REQUIRED WORK —
Copy out word for word everything in the data from its first line down to the line containing "pyautogui.click(x=141, y=53)", including both.

** begin **

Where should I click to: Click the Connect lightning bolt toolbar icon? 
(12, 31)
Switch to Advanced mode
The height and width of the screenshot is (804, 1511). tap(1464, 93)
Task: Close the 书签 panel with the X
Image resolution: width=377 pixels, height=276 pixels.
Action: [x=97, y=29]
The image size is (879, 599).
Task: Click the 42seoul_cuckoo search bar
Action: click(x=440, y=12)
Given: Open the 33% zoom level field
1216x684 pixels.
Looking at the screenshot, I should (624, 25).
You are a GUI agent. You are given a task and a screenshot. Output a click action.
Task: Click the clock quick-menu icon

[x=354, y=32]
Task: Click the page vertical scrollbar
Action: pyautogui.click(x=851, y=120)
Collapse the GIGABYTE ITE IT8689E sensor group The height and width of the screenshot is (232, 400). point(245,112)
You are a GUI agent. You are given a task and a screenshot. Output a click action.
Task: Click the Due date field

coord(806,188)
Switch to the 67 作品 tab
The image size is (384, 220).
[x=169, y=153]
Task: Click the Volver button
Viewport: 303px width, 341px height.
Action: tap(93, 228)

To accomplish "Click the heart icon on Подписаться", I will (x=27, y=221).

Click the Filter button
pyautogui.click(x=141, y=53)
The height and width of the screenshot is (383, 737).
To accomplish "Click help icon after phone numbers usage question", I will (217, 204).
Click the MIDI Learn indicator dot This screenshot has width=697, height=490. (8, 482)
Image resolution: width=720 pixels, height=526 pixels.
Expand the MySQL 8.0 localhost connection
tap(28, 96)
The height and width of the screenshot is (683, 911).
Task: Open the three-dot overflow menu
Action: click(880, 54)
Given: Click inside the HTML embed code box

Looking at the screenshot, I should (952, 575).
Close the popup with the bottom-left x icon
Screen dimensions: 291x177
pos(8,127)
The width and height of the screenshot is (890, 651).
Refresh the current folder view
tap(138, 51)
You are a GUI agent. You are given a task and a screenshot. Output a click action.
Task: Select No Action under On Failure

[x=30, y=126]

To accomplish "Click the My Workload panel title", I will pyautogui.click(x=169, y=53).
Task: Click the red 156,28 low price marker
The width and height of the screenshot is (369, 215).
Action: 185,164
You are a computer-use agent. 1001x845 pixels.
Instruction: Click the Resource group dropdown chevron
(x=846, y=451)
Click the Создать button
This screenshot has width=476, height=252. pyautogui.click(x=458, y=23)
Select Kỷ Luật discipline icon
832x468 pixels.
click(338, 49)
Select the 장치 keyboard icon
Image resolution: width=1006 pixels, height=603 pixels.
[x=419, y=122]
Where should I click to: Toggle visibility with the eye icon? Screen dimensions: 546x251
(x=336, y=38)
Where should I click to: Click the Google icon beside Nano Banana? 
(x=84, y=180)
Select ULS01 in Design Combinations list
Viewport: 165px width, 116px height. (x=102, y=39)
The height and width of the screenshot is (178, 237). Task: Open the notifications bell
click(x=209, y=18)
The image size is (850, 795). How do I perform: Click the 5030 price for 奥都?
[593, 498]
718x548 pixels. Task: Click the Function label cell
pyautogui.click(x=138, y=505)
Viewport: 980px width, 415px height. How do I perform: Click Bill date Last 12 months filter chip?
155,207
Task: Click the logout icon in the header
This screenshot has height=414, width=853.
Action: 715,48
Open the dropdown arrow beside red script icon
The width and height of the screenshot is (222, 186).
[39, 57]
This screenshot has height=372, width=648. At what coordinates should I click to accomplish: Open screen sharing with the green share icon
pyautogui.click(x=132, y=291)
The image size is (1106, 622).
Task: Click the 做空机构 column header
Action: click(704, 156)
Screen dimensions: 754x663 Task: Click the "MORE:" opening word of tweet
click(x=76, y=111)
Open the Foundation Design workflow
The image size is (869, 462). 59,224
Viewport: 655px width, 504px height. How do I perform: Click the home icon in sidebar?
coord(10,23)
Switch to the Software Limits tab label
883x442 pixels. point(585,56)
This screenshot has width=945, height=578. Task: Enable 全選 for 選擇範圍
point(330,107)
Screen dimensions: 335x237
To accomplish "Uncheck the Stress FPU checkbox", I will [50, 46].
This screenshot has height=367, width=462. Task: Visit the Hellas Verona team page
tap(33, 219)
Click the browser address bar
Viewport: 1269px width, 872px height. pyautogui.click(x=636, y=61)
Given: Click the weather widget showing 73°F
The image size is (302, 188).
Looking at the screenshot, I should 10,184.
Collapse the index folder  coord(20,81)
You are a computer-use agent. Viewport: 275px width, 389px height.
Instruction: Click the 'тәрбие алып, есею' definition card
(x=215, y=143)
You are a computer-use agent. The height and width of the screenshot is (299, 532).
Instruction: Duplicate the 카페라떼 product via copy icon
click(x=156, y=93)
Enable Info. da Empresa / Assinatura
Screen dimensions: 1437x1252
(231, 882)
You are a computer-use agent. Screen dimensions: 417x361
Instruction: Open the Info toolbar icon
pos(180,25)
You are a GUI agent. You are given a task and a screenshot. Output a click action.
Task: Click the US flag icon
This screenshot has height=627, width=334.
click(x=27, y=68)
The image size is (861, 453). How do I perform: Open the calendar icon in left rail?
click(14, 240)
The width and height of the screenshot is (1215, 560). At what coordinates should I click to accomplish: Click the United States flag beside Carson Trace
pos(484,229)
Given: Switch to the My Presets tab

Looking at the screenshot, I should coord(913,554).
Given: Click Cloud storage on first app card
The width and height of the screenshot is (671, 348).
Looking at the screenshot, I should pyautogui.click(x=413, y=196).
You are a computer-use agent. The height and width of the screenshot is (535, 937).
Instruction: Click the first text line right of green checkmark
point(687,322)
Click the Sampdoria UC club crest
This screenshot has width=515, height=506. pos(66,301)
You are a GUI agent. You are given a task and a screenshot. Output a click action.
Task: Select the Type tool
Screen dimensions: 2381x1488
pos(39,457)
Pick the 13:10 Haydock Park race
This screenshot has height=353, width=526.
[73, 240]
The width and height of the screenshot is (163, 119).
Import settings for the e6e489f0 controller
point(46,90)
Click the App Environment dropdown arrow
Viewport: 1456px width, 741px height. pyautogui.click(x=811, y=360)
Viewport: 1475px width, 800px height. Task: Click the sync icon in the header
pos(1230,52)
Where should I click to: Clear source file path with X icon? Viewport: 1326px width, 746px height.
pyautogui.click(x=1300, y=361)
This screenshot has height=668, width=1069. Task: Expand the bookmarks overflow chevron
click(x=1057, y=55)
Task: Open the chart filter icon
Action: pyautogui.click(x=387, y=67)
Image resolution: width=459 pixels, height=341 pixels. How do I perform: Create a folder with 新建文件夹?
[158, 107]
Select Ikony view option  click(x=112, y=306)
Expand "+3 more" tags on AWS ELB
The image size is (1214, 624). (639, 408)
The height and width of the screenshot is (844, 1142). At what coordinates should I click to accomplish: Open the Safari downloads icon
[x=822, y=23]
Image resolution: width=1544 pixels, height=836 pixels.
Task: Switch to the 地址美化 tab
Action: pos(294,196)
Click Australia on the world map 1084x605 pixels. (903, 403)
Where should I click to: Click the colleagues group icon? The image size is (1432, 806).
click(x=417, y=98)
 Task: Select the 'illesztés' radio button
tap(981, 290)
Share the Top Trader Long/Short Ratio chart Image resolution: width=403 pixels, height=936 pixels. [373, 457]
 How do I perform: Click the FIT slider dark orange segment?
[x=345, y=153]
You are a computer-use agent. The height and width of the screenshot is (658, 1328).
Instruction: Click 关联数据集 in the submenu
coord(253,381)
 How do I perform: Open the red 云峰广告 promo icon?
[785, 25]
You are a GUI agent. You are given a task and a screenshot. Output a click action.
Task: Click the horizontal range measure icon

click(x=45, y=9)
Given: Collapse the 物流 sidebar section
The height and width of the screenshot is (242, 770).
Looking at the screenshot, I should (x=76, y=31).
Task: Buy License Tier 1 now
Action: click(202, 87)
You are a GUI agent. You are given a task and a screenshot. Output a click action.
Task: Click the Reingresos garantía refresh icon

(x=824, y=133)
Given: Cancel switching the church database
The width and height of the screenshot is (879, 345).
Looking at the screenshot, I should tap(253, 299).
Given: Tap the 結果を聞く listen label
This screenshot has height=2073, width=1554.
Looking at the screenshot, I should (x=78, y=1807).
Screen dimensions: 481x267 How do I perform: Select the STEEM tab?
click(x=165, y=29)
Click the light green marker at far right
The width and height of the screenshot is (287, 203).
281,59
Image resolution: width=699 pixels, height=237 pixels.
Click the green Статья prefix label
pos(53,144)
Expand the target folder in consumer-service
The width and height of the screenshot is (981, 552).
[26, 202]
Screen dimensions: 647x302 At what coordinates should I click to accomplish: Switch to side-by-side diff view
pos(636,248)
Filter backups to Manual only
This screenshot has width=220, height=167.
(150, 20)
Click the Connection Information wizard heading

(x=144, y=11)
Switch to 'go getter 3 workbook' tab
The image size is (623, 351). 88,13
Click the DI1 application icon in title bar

** end **

RESPONSE TO THIS EXERCISE —
Where should I click to: Click the Connect lightning bolt toolbar icon? 
(12, 31)
Switch to Advanced mode
The height and width of the screenshot is (804, 1511). tap(1464, 93)
Task: Close the 书签 panel with the X
Image resolution: width=377 pixels, height=276 pixels.
Action: [x=97, y=29]
The image size is (879, 599).
Task: Click the 42seoul_cuckoo search bar
Action: click(x=440, y=12)
Given: Open the 33% zoom level field
1216x684 pixels.
Looking at the screenshot, I should (624, 25).
You are a GUI agent. You are given a task and a screenshot. Output a click action.
Task: Click the clock quick-menu icon

[x=354, y=32]
Task: Click the page vertical scrollbar
Action: pyautogui.click(x=851, y=120)
Collapse the GIGABYTE ITE IT8689E sensor group The height and width of the screenshot is (232, 400). point(245,112)
You are a GUI agent. You are given a task and a screenshot. Output a click action.
Task: Click the Due date field

coord(806,188)
Switch to the 67 作品 tab
The image size is (384, 220).
[x=169, y=153]
Task: Click the Volver button
Viewport: 303px width, 341px height.
Action: tap(93, 228)

To accomplish "Click the heart icon on Подписаться", I will (x=27, y=221).

Click the Filter button
pyautogui.click(x=141, y=53)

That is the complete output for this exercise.